JEFFERSON CITY — Local governments in Missouri cannot enact bans, taxes or fees on paper or plastic bags because of a law passed in 2015. A bill currently under consideration in the Missouri Capitol would expand that law to also prevent restrictions on food containers.
The bill is sponsored in the House of Representatives by Rep. Dan Shaul, R-Imperial, and in the Senate by Sen. Wayne Wallingford, R-Cape Girardeau. Shaul is the state director of the Missouri Grocers Association, a position he has held since 2006, according to his bio on the House website.
The bill would stop restrictions and taxes on packaging — including bags, cups, containers and bottles of various materials, like plastic — that restaurants and retailers offer for food and beverages.
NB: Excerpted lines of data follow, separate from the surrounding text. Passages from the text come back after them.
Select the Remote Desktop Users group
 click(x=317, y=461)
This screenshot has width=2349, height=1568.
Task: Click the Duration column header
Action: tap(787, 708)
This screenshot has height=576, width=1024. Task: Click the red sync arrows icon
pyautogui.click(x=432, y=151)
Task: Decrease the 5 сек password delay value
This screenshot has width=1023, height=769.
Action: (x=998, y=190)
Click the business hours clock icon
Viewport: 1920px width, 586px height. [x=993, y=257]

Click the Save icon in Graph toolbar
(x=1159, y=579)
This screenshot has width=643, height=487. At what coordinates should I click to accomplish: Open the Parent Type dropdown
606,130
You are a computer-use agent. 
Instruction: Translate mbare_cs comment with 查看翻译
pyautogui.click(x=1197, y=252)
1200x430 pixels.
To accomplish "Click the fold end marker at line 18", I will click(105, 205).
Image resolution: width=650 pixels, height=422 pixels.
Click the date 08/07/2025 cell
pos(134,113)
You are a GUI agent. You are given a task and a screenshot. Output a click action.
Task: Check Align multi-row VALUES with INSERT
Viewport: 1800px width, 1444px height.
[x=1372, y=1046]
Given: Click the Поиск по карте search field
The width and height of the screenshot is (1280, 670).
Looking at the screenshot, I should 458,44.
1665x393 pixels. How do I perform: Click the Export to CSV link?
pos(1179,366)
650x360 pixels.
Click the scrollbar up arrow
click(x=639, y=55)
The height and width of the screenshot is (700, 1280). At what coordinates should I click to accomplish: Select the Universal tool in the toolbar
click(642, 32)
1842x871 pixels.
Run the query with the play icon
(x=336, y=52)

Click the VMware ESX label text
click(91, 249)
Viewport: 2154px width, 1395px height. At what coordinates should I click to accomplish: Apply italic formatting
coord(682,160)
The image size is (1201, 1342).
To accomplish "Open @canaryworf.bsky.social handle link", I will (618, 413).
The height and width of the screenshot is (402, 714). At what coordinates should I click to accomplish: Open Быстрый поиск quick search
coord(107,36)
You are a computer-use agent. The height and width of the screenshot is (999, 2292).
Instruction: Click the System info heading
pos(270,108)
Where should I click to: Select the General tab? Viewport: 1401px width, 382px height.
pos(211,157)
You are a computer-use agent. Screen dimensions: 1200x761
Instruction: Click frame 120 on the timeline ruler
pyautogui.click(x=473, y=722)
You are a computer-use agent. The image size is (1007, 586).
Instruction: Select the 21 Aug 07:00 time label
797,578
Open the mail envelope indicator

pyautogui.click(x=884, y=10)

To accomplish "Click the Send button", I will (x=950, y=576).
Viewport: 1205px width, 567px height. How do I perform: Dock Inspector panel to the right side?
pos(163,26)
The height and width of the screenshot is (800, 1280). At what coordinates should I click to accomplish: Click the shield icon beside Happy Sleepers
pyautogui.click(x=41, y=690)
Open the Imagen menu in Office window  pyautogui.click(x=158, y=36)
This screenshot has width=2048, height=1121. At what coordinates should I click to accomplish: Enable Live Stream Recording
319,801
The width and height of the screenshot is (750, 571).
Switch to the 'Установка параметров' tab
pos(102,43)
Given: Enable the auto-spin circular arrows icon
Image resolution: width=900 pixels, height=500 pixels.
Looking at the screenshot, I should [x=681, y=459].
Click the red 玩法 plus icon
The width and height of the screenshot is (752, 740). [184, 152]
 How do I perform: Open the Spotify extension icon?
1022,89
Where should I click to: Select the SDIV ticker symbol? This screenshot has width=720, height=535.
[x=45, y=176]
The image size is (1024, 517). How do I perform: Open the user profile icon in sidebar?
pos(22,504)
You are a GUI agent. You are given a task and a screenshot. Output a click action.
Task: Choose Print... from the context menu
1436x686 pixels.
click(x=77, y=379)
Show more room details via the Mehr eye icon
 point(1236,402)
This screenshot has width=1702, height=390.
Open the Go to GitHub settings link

In recent years, other communities around the country have moved to ban plastic bags and some of the items in the current bill. In 2016, California voters approved a statewide ban on single-use plastic bags.
“I saw what happened in California, and I didn’t necessarily care for what was happening in California,” Shaul said.
California’s Manhattan Beach and Santa Cruz have also banned all disposable plastics, and in February, the City Council of Malibu voted to ban plastic straws and cutlery, according to the Associated Press.
“I think the best person to decide this is the consumer and the retailer,” Shaul said. ”This is about consumer choice and businesses being able to run themselves.”
“I think it’s overreach,” Shaul said of the local ordinances this bill would prohibit.
Wallingford said the local ordinances that would be prevented under this bill make business complicated by varying rules across jurisdictions. As for the environmental aspect of this bill, Wallingford said “everything we do in this state has an environmental impact.” The issue is determining what that impact is, he said.
Rep. Barbara Washington, D-Kansas City, cast one of the three votes against the bill in a hearing of the Economic Development Committee on Tuesday. Nine representatives voted in favor. Washington said a municipality should be able to determine what is bad for its environment, and restrict, ban or tax usage based on that determination.
“Should we not have a right as a municipality to encourage the environment?” Washington said.
In September 2015, the General Assembly passed House Bill 722 over former Gov. Jay Nixon’s veto. The bill, among other things, prevented local governments from imposing bans, fees or taxes on paper or plastic bags. The current bill would expand that law to include bags, cups, packaging, bottles and other containers of various materials used for food service.
Shaul sponsored HB 722, but Wallingford said he was not involved with that bill, other than voting on the Senate floor.
Terry Ganey, a Sierra Club member, spoke in opposition to the bill during a hearing on Feb. 27. In his written testimony, he said, “Communities should be allowed to make their own decisions to protect public health and their natural environment if they feel the state and national government are not taking necessary steps.”
Ganey said he understands that enacting restrictions “may not be something the whole state wants to do. But if the city of Columbia wants to do it, it should be given the opportunity to consider it.”
In 2015, the city discussed the possibility of a plastic bag ban, but the proposal was later withdrawn, according to previous Missourian reporting. Columbia’s sustainability manager, Barbara Buffaloe, said that in 2015, constituents raised questions about the potential costs and logistics associated with a plastic bag ban, and the discussion was tabled to allow time for education and outreach.
During the city’s debate over the proposed ban, the Columbia Environment and Energy Commission submitted a report that said plastic bags “show up as litter in rivers and streams, and entangle wildlife” and “are harmful when eaten by livestock and wildlife.”
Steven Sapp, the city’s community relations director, said he is not aware of any proposals in Columbia to restrict the items mentioned in the current bill.
Proponents of a ban argued in 2015 that the bags are nuisances and are not readily recyclable, Sapp said. Meanwhile, he said, opponents of the ban argued the bags serve multiple purposes, and people wanted to maintain their choice of whether or not to use them.